Maple Leaf master bathroom remodel with green tile and marble

Maple Leaf Master Bath

Seattle, WA

An unfinished attic space transformed into a luxurious master suite. The centerpiece is a walk-in shower with sage green subway tile walls and a marble mosaic floor, complemented by brushed brass hardware throughout. We built a custom floating vanity, installed heated marble tile floors, and added a skylight that floods the space with natural light. Every detail was carefully considered to create a true spa-like retreat.

Project Details

This project was part of a complete master suite remodel that included the bedroom and a walk-in closet, but the bathroom was the star of the show — and the biggest challenge. The attic space was completely unfinished when we started: no plumbing, no electrical, just raw framing and potential.

Running new plumbing and electrical to an attic isn't straightforward, but we found an elegant solution. By routing supply lines, drains, and wiring through an existing chimney chase, we were able to tie into the main lines and breaker panel in the basement without disrupting the finished living spaces below. It's the kind of behind-the-scenes problem-solving that makes or breaks an attic conversion.

The other constant challenge with attic remodels is headroom. Sloped ceilings limit where you can place fixtures, and getting a functional layout that doesn't feel cramped takes creative planning. The skylight was the key that unlocked this design — it gave us the ceiling height we needed right where it mattered most, and floods the shower and vanity area with natural light that makes the space feel open and airy.

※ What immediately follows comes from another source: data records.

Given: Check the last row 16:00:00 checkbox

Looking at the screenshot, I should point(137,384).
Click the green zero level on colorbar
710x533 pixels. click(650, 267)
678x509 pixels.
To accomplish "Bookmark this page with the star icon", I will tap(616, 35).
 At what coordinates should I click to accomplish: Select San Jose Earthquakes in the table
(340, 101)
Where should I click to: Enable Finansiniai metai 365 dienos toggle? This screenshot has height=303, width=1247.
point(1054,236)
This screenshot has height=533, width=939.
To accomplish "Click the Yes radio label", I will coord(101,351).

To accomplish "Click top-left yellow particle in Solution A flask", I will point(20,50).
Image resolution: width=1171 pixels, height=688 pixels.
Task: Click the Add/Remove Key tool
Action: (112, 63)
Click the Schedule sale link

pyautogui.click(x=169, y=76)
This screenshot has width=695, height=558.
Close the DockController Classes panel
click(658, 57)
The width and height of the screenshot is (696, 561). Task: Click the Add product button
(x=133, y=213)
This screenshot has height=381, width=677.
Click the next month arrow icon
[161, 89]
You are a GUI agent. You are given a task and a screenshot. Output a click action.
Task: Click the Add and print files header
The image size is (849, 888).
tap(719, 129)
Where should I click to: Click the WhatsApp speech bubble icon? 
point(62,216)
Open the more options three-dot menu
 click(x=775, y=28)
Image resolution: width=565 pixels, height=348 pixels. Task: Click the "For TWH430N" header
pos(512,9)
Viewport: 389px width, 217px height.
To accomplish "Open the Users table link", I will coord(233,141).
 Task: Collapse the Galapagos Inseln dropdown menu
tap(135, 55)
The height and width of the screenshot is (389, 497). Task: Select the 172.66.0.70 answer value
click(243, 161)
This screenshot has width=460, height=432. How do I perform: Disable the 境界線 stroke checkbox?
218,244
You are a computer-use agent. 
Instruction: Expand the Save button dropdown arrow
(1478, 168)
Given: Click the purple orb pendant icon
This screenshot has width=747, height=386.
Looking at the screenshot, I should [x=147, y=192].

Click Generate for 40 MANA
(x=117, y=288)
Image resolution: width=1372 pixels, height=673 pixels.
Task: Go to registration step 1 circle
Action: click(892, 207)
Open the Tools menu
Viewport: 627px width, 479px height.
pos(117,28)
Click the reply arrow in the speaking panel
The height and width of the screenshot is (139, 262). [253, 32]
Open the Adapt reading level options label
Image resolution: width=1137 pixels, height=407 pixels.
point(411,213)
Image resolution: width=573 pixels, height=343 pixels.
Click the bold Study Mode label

The vanity presented its own design puzzle. We didn't want to shrink or eliminate the window above it — natural light is too precious in an attic bathroom to give any of it up. But keeping the full-size window meant the vanity had to straddle it, which left almost no wall space for a mirror. Our solution was a standoff-mounted mirror that floats in front of the window itself, staying perfectly centered on the vanity while still letting light pass around the edges. It's the kind of small design hurdle that comes up constantly in remodeling, and finding a creative workaround instead of a compromise is what keeps the finished result feeling polished.